A daily column on investing by Orbis Investment Management Limited

You may meet a senior representative from Orbis Investment Management Limited at the hotel. To make an appointment please contact the hospitality desk or call the Churchill Suite, room phone: 7554.

Investing in mutual funds

Orbis Logo Orbis offers its investment management services in the form of mutual funds. It's worth spending some time considering why we do this. We used to manage portfolios individually for our clients and felt that we could offer a better service with funds.

First a brief explanation of what a mutual fund is: simply put, a mutual fund is a pool of investments collectively made on behalf of a large group of people.

Here is how it works: when you buy a mutual fund, like the Orbis funds, you are actually buying shares of an investment company. You are pooling your money together with that of many other people who like the same sorts of investments as you. A professional investment expert, known as a portfolio manager, invests it as one portfolio for the whole group. You participate in proportion to your shareholding in all profits and losses of the portfolio.

Why buy a mutual fund when you could have your own portfolio?
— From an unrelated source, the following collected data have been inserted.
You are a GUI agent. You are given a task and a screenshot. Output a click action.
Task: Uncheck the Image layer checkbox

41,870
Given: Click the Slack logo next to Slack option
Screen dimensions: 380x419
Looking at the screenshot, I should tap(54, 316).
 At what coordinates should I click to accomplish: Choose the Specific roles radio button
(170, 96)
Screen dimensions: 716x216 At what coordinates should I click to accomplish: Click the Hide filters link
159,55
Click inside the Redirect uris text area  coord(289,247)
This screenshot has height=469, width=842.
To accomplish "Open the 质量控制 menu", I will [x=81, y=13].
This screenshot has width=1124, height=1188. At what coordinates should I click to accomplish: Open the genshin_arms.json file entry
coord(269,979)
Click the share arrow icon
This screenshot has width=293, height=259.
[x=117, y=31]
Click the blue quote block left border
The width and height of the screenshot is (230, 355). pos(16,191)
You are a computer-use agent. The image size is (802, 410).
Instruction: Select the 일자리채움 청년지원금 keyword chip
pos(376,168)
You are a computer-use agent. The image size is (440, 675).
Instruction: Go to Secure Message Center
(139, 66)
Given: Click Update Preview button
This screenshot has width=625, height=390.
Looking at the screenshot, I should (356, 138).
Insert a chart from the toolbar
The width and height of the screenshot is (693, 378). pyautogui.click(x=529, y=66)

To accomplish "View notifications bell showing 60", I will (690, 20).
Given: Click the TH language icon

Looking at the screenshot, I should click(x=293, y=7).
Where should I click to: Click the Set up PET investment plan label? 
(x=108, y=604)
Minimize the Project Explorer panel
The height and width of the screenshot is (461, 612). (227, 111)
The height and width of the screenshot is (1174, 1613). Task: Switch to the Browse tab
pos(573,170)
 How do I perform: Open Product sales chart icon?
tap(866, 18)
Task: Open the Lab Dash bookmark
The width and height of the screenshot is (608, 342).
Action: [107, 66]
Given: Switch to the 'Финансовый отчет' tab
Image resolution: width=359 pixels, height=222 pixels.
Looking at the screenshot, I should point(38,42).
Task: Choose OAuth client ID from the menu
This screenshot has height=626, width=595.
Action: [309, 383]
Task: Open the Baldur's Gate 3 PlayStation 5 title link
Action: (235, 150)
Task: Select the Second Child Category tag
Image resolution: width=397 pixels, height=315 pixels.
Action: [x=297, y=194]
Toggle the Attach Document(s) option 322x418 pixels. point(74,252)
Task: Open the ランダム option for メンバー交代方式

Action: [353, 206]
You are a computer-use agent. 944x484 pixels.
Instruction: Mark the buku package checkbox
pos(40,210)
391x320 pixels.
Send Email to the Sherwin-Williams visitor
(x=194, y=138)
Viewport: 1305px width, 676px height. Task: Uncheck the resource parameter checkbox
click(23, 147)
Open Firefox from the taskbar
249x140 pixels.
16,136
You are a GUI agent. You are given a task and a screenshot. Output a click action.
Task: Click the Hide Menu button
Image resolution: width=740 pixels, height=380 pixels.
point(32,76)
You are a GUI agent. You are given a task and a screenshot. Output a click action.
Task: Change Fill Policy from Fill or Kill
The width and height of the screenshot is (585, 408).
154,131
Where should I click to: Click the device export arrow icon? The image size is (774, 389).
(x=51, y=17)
Access to professional management. If you do not have a very substantial amount to invest you are very unlikely to be able to have your account professionally managed by a top class investment professional. Even if you have a very substantial amount to invest it is very difficult to ensure that the best money managers are personally making the investment decisions on your account. By investing in a mutual fund you know who is making these decisions and that you are getting the same attention as all the other investors in the fund.

Efficient investment management. It is far more efficient for a manager to concentrate on one portfolio than hundreds. The most precious resource in the investment management profession is the time of those who make effective investment management decisions. Having fewer portfolios results in your manager spending more time thinking about how to invest your money. Of course, this does not guarantee better performance but it should help.

Convenience. Buying or selling a mutual fund can be simple, quick and inexpensive. You can track the value of your portfolio frequently. Reporting by funds is comprehensive and accounting for your investment is greatly simplified. By comparison, operating an individual investment portfolio can be expensive and cumbersome. Performance reporting for individual accounts is often vague or non-existent because it is very costly to produce.

More likely alignment of interest. One favourable sign for an equity is if the company's management has a significant long term ownership interest. This helps to ensure that they care about the long-term interests of shareholders. Similarly, it is preferable to have your manager's financial wealth co-invested with yours. This can be seen in the well-known hedge funds in which the manager is often the largest individual investor. Not all managers invest in their own funds but if they do it is reassuring to know that they are "eating their own cooking".